Ancienne colonie portugaise, Madère possède désormais son identité propre. Pour s’imprégner pleinement de l’histoire et de l’art de l’île, un premier arrêt au Musée d’art sacré de Funchal est fortement recommandé. Dans cet ancien palais épiscopal, bâti en 1594, se côtoient des tableaux de maîtres ainsi que des sculptures allant du XVe au XIXe siècle. Ces œuvres d’art venues de Bruges ou d’Anvers sont arrivées à Madère durant l’âge d’or de la production sucrière. Il est bon de savoir que l’Infante Dom Henrique décida en 1433 de développer la culture de la canne à sucre sur l’île. Bien vite, sa production se vend à l’exportation. La Flandre est alors le premier centre de redistribution du sucre. Le port de Bruges devient à la même époque un important centre diplomatique. Certains contrôleurs commerciaux servaient en prime d’intermédiaires dans l’achat d’œuvres d’art entre la Flandre et le Portugal. Dans son journal, le maître allemand Albrecht Dürer écrivit : « Le facteur Brandão m’a offert deux gros et beaux pains de sucre raffiné, deux pots de confiture de sucre ». Au XVIe siècle, les navires portugais étaient chargés de livrer des pains de sucre cristallisé, les balas, dans les ports flamands.

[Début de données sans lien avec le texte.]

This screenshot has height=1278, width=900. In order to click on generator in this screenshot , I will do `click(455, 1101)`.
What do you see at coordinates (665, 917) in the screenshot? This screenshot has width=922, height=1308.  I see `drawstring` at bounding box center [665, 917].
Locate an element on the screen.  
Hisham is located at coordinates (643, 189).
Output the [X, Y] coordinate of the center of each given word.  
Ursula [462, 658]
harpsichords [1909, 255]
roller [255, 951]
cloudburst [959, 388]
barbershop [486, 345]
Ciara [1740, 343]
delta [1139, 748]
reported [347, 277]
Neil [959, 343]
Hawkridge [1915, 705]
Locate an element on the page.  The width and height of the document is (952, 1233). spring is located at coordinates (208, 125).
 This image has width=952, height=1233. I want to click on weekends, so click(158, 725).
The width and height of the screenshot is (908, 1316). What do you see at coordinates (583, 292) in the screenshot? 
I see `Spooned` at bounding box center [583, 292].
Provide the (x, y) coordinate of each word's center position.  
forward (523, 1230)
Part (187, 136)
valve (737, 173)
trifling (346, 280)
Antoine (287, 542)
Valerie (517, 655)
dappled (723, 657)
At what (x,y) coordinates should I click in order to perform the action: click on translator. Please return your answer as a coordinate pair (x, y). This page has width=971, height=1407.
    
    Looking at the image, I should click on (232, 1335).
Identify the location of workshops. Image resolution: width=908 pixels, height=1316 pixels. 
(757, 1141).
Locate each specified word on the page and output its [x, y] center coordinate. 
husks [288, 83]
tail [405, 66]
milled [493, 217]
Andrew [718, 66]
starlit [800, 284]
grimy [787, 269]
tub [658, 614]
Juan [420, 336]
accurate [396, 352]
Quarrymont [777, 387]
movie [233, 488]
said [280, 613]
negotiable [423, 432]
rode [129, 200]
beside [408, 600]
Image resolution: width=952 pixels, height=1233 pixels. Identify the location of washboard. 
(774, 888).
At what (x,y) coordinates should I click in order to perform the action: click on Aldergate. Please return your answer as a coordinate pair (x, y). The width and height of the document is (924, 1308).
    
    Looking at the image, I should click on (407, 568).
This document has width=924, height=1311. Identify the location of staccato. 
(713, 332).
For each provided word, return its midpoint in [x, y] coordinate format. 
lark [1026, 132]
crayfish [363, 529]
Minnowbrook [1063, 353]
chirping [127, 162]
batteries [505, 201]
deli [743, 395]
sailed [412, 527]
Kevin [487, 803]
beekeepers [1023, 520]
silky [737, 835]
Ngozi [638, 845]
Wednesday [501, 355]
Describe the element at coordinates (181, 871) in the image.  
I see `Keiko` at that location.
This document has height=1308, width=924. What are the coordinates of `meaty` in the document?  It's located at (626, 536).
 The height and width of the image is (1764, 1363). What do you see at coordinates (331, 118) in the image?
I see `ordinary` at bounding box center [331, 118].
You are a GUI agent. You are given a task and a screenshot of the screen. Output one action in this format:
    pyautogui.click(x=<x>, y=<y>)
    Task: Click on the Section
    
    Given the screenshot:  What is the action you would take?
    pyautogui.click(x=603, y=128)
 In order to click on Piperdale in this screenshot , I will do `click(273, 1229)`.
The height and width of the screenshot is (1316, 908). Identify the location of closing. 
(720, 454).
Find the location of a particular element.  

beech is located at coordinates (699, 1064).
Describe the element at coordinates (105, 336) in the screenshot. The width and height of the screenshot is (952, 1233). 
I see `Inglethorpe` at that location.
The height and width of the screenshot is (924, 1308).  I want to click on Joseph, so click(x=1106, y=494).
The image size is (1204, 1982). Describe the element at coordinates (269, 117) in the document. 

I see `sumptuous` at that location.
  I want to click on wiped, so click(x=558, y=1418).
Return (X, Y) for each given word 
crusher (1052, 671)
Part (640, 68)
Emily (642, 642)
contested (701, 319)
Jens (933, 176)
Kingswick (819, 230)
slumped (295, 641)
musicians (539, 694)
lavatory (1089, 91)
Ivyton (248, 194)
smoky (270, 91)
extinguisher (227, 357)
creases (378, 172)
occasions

Ils rapportaient par la même occasion des peintures, des triptyques et des sculptures religieuses alors en vogue dans toute l’Europe. La puissance économique des clients les conduisit à opter pour des œuvres aux proportions gigantesques, toutes d’une magnifique qualité. Sur cette île particulièrement croyante, aucune œuvre n’était trop somptueuse pour honorer les lieux de culte, que ce soient les chapelles privées, les églises ou les cathédrales. La collection du Musée d’art sacré se divise en deux parties : l’art flamand et l’art portugais du XVe au XVIIIe siècle. 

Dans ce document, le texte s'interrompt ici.